Citing Montgomery's mental illness and history of sexual abuse, the Inter-American Commission on Human Rights has determined that Montgomery is in a situation of serious and urgent risk of irreparable harm to her rights. It called upon the federal government to refrain from carrying out her execution.
The commission, which joins a chorus of other groups calling for Montgomery not to be executed, also stated that the conditions of Montgomery's detention were "not adequate for a woman survivor of sexual violence, especially considering the very serious information of sexual abuse" during her life.
The commission called upon the federal government to provide humane detention conditions that are compatible with international standards that take into consideration her personal conditions.
The ruling came in response to a petition filed by Cornell Law School's International Human Rights Clinic.
Last month, the ACLU sued U.S. Attorney General William Barr and others claiming the death row conditions at a Forth Worth prison are re-torturing Montgomery. The U.S. government has denied that the conditions violate her rights and said they were put in place to prevent Montgomery from trying to die by suicide.
The 52-year-old Montgomery was convicted in 2007 of strangling 23-year-old Bobbie Jo Stinnett in northwest Missouri, cutting her unborn baby from her womb and kidnapping the baby. The child was later found safe.

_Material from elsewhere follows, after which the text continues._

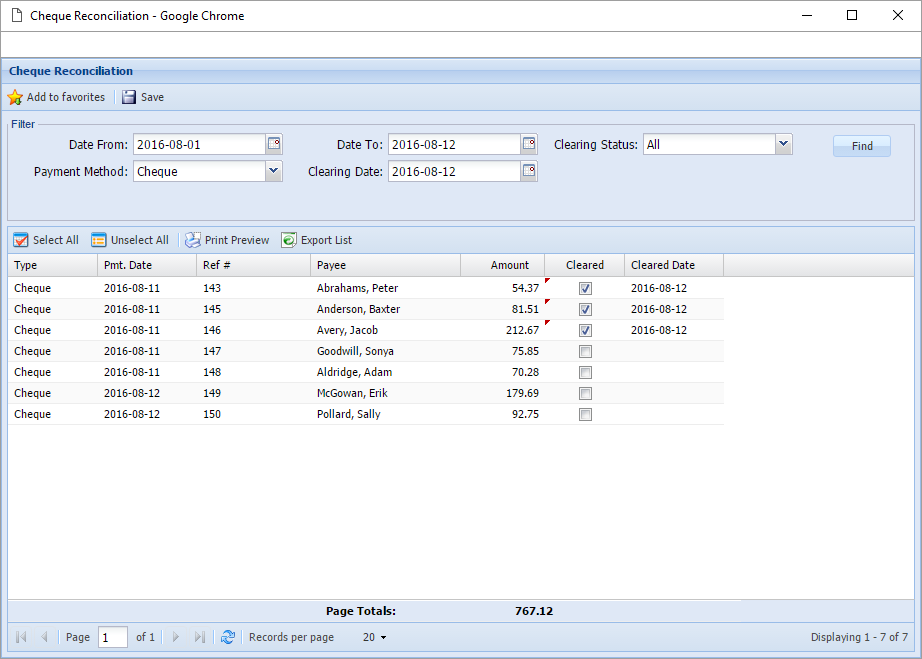Click the Save disk icon
Image resolution: width=922 pixels, height=659 pixels.
[x=129, y=98]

Montgomery was originally scheduled to be executed Dec. 8, but a federal judge in Washington delayed the execution because her lawyers tested positive for the coronavirus after visiting her in prison. The delay was to allow her attorneys to recover from the virus and file a clemency petition on her behalf.
The U.S. Department of Justice then rescheduled her execution for Jan. 12. Montgomery, the only woman on federal death row, would be the first woman executed by the federal government in 67 years.
Meanwhile, a coalition of United Nations human rights experts issued a joint appeal calling for clemency for Montgomery, saying she received inadequate legal assistance and her previous sexual abuse and mental health were not adequately considered during the trial.
"Ms. Montgomery was the victim of an extreme level of physical and sexual abuse throughout her life, against which the State never provided protection and for which it failed to offer remedies," the experts said in a press release.
"She suffered from several mental health conditions which the State failed to care for. When it came to the capital proceedings, the State betrayed her yet again, neglecting to consider these essential and determining facts as mitigating circumstances."
The statement was signed by United Nation experts on violence against women; extrajudicial, summary or arbitrary executions; the rights of persons with disabilities; torture and other cruel, inhuman or degrading treatment or punishment; extreme poverty and human rights; and the working group on discrimination against women and girls.
"International standards are clear — the death penalty is always arbitrary and unlawful when the court ignores or discounts essential facts that may have significantly influenced a capital defendant's motivations, situation and conduct," the experts said. "Such facts include exposure to domestic violence and other abuse. A death sentence carried out in contravention of a Government's international obligations amounts to an arbitrary execution."